Было бы несправедливо винить в этом Бахтина – автора книги о культуре Средневековья и Ренессанса: он не занимался советской культурой. Однако Бахтин – автор теории, претендующей на универсальность, – являет в этом смысле образец той именно интеллигентской зашоренности, когда не сконструированная, не идеально-утопическая и не чужая, но своя, реальная, здесь-и-сейчас протекающая «народная культура» попросту игнорируется, с презрением списывается как «масскульт», а всякие занятия ею третируются как недостойные серьезной науки. Именно это объединяет советскую интеллигентскую мифологию – в широком диапазоне от формалистов до Бахтина и структуралистов, идеологические фобии которых проявились в этом игнорировании реальной «народной культуры» наиболее зримо. Как представляется, здесь сказывались классовые фобии советской интеллигенции.
После появления книги Бахтина о «карнавальности» в русской культуре ХХ века не утихают споры. Одни доказывают, что ее расцвет приходится на эпоху Серебряного века с его интересом к арлекинаде, эксцентрике, балагану и «низким» жанрам[54]. Другие утверждают, что ее пиком стали 1920-е годы, революционная культура[55]. Но все сходятся на том, что сталинизм – пора угасания карнавальности. Такое восприятие сталинского искусства – аберрация, основанная на взгляде на него как на искусство «официоза». Под сталинским искусством обычно понимается героизация, монументализация, ориентация на классические формы, но совершенно игнорируется его популистская природа. Будучи сориентированным на массового потребителя – вчерашнего крестьянина с его представления о «красивом», оно стало ответом на массовый запрос, эстетически оформленным массовым вкусом, соответствующим горизонту ожидания своего потребителя.
Типичное рассуждение о сталинской культуре таково:
…по карнавальным законам, «официальная» и «неофициальная» сферы жизни равноправны и лишь приурочены к разному времени и месту, тогда как в конце 30-х годов они становятся в Советском Союзе почти исключающими друг друга.
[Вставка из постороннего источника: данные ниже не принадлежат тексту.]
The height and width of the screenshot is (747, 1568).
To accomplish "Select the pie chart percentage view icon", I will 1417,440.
Кроме того, оказывается отверженным, все более вытесняется именно то направление в искусстве, которое как раз и содействовало возрождению карнавала в России[56].
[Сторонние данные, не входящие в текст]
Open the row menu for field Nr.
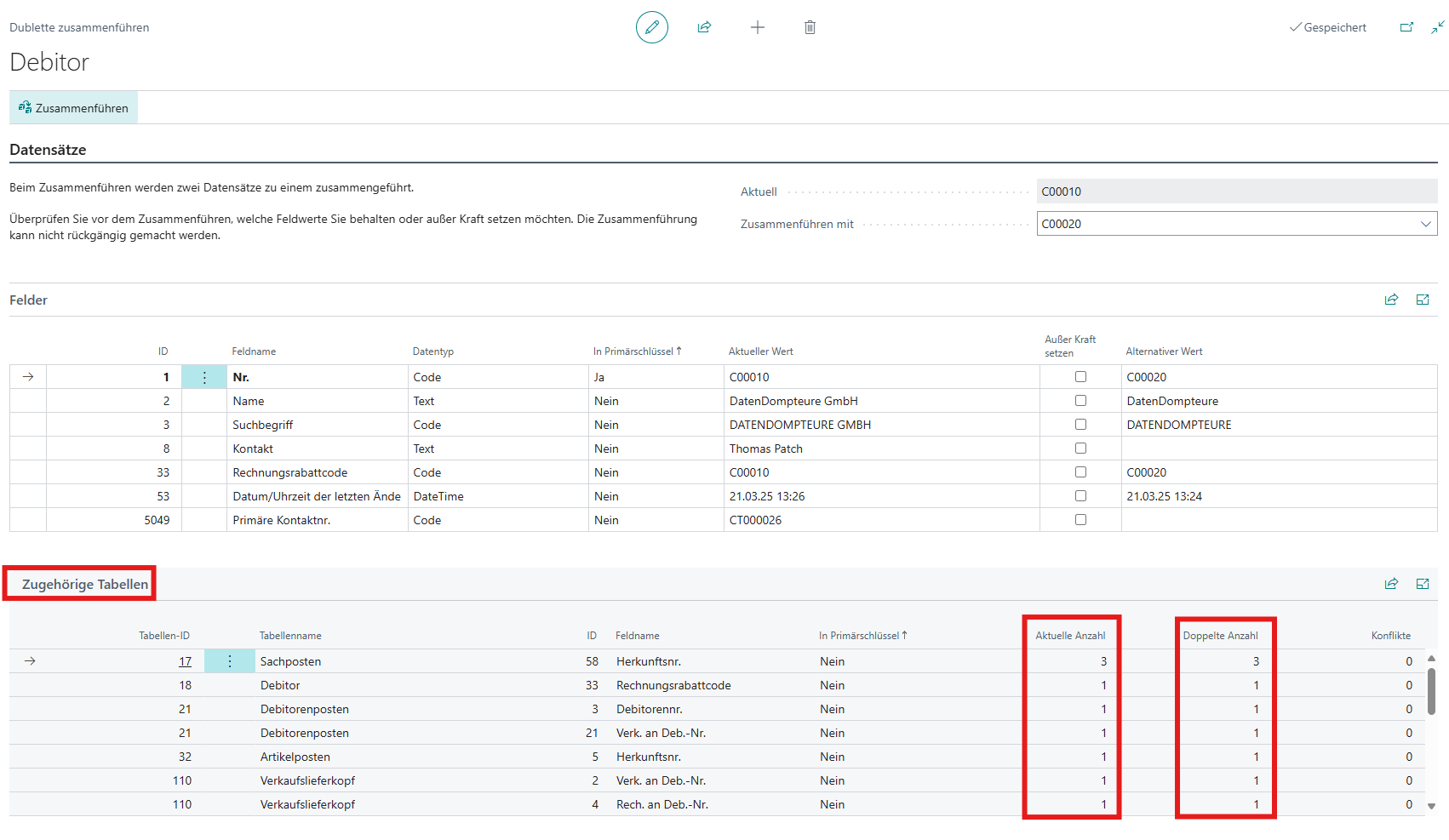The width and height of the screenshot is (1449, 840). point(204,377)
В этой проекции соцреализм – это идеологическая жвачка, скучная дидактика, далекая от реальных вкусов «простого человека» и навязанная ему. Именно так он оценивался в западной советологии и советском диссидентском литературоведении в те редкие моменты, когда они, отвлекшись от Пушкина, Блока и Пастернака, бросали презрительный взгляд на убогие соцреалистические поделки. Вариацией на эту тему стало противопоставление неких реальных вкусов масс якобы «навязанной сверху» дидактике. Этот взгляд, как всегда, предельно радикально обозначил Борис Гройс:
30–40-e годы в Советском Союзе были всем чем угодно, только не временем свободного и беспрепятственного проявления настоящих вкусов масс, которые, несомненно, и в то время склонялись в сторону голливудских кинокомедий, джаза, романов из «красивой жизни» и т. п., но только не в сторону социалистического реализма, который был призван массы воспитывать и потому, в первую очередь, отпугивал их своим менторским тоном, отсутствием развлекательности и полным отрывом от реальной жизни, по радикальности не уступавшим «Черному квадрату» Малевича[57].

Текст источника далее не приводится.